──────── Texto para leer ────────

Las leyendas coloniales recogen a la figura de la Llorona, y la refunden con la tradición hispánica, como una suerte de advertencia contra el infanticidio y una forma de castigo a los hombres que se dejan seducir por la lujuria que inspira.
En el filme el mito sufre una suerte de sincretismo, y el personaje de Alma, interpretado por María Mercedes Coroy, es una especie de Llorona/Furia que de alguna forma busca instaurar la justicia negada. Aparece en la casa del general como una trabajadora del hogar luego de que la condena al militar fuera anulada y sus empleados se alejaran de la casa por miedo, y se instala en el seno de la familia. Su belleza despierta el deseo, pero su presencia representa sobre todo a la venganza, en forma de memoria del horror, después de una justicia negada.
Sobre el mito de La Llorona, fray Bernardino Sahagún escribe en la Historia general de las cosas de Nueva España, una crónica elaborada algunos años después de la conquista de México. El fraile relata que había historias de la figura de una mujer que recorría las calles dando gritos lastimeros, y que era uno de los presagios de la conquista y caída del imperio mexica de Tenochtitlán.

────────

Consigna 1
Responde según el texto sobre la Llorona:
(a) ¿Quién interpreta a Alma en el filme?
(b) ¿En qué obra escribe fray Bernardino Sahagún sobre el mito?
(c) ¿Cómo aparece Alma en la casa del general?
Consigna 2
Prosigue el texto sobre la Llorona a partir de su última oración.
Las filas son un material aparte, sin relación con el texto sobre la Llorona.

──────── Material proporcionado ────────

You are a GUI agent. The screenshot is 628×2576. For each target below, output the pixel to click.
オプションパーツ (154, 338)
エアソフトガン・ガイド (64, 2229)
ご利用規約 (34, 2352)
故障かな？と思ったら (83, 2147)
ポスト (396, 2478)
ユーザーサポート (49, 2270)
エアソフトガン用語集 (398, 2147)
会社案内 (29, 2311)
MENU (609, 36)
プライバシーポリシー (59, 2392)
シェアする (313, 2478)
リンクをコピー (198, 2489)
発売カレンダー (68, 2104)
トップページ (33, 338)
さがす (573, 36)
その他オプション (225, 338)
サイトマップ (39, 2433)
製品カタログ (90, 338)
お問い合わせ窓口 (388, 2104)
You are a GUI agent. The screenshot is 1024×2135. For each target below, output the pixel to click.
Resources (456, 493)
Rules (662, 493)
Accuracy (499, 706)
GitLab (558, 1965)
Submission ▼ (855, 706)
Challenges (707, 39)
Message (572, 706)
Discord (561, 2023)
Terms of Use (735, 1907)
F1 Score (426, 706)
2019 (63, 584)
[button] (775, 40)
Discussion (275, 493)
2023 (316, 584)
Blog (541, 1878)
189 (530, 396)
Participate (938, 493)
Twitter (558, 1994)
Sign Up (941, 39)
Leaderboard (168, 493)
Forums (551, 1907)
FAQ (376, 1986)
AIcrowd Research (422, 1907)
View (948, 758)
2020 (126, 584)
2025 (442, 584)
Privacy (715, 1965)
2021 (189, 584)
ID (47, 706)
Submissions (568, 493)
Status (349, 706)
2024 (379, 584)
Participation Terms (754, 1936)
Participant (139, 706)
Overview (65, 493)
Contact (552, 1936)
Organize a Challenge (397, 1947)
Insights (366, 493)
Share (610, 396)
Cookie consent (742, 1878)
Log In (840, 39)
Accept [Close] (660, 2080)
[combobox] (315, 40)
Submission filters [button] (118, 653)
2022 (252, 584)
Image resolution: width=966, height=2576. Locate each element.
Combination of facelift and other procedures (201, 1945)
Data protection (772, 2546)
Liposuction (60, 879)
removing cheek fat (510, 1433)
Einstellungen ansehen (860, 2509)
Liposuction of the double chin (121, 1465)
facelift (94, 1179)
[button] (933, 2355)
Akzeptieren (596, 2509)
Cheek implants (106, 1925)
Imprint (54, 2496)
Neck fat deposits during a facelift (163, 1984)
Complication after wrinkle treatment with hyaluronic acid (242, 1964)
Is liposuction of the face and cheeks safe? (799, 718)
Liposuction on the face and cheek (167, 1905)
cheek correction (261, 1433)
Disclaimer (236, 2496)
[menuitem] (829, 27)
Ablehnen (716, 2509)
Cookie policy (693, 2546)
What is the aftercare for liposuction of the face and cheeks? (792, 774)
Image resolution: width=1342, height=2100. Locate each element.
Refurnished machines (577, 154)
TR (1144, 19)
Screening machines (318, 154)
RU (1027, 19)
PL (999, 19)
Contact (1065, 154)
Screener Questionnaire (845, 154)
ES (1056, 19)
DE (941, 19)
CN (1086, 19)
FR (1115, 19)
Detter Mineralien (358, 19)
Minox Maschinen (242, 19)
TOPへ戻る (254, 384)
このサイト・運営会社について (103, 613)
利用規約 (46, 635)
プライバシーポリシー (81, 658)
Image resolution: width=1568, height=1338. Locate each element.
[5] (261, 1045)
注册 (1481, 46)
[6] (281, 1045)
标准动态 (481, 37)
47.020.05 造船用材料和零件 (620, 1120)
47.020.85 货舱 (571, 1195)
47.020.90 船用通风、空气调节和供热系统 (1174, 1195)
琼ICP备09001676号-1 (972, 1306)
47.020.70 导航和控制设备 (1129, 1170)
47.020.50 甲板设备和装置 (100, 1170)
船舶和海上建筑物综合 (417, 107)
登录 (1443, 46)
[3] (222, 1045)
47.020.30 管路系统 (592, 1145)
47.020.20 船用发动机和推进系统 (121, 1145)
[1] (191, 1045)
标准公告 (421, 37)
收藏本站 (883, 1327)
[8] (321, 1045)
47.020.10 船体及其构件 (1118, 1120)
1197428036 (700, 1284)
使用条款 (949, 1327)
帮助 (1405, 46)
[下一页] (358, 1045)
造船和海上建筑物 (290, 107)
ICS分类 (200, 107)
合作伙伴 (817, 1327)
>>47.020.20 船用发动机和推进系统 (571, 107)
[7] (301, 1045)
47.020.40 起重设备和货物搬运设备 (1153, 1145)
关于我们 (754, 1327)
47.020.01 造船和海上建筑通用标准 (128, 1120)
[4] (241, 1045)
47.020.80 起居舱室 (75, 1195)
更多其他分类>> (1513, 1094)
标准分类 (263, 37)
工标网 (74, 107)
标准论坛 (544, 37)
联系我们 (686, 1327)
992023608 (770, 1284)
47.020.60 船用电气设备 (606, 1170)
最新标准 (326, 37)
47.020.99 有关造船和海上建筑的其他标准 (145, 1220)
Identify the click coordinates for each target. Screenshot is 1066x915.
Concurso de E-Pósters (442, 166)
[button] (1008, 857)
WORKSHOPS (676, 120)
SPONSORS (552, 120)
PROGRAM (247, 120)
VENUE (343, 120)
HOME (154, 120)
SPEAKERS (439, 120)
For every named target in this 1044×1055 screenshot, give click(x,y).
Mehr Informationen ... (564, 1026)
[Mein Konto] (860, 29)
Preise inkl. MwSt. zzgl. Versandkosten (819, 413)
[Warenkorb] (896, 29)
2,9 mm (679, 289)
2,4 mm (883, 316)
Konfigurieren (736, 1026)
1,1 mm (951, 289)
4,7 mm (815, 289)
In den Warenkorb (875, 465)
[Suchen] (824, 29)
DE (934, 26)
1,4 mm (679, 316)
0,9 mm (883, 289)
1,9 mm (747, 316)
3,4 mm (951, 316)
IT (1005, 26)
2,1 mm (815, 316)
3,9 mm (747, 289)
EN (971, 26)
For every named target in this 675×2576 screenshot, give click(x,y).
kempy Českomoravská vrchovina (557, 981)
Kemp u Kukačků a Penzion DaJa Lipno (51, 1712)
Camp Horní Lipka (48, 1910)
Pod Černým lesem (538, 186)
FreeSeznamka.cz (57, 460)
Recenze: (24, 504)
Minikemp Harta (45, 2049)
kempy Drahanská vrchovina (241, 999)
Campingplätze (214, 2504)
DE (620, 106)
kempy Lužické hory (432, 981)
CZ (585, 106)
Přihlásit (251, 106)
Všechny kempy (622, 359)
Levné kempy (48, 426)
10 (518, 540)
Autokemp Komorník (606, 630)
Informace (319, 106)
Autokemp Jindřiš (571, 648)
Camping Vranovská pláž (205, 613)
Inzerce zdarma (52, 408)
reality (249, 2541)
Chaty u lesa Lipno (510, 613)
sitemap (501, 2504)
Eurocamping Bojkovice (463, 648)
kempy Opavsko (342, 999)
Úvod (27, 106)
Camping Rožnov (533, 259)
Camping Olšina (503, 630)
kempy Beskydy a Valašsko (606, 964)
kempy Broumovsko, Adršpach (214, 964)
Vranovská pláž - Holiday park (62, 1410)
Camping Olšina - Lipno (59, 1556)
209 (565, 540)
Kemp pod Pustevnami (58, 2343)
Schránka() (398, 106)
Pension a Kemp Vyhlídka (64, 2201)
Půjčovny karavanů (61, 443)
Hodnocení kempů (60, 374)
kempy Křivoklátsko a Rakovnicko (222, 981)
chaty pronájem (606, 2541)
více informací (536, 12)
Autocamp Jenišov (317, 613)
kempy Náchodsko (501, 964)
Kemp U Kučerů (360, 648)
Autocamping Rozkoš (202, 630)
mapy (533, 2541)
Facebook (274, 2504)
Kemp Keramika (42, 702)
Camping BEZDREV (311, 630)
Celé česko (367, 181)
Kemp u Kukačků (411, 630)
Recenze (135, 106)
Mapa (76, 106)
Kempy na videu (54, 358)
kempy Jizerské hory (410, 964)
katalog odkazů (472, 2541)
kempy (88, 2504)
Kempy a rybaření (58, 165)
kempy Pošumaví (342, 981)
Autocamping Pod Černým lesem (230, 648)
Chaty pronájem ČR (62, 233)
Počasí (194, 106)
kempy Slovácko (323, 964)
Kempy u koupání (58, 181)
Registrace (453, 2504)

────────

Resultado 1
(a) María Mercedes Coroy.
(b) En la Historia general de las cosas de Nueva España.
(c) Como una trabajadora del hogar.

Resultado 2
Escribe al respecto Eduardo Matos Moctezuma, en un artículo en Arqueología Mexicana: “El mismo fraile la nombra Cihuacóatl (mujer serpiente) o Tonantzin (nuestra madre) y apunta: “Decían que de noche voceaba y bramaba en el aire…”.
En la película el personaje de Alma es caracterizado por el color blanco de sus ropajes, el intenso oscuro de sus cabellos y su cercanía al agua, uno de los símbolos universales de la vida, pero que en el filme y la leyenda de La Llorona, remite a la muerte. El blanco es justamente el color de uno de los caminos que conducen a Xibalbá, el reino del inframundo maya. Mientras que como animal acompañante tiene a una rana, un ser anfibio, entre la tierra y el agua, o como ella, entre la vida y la muerte.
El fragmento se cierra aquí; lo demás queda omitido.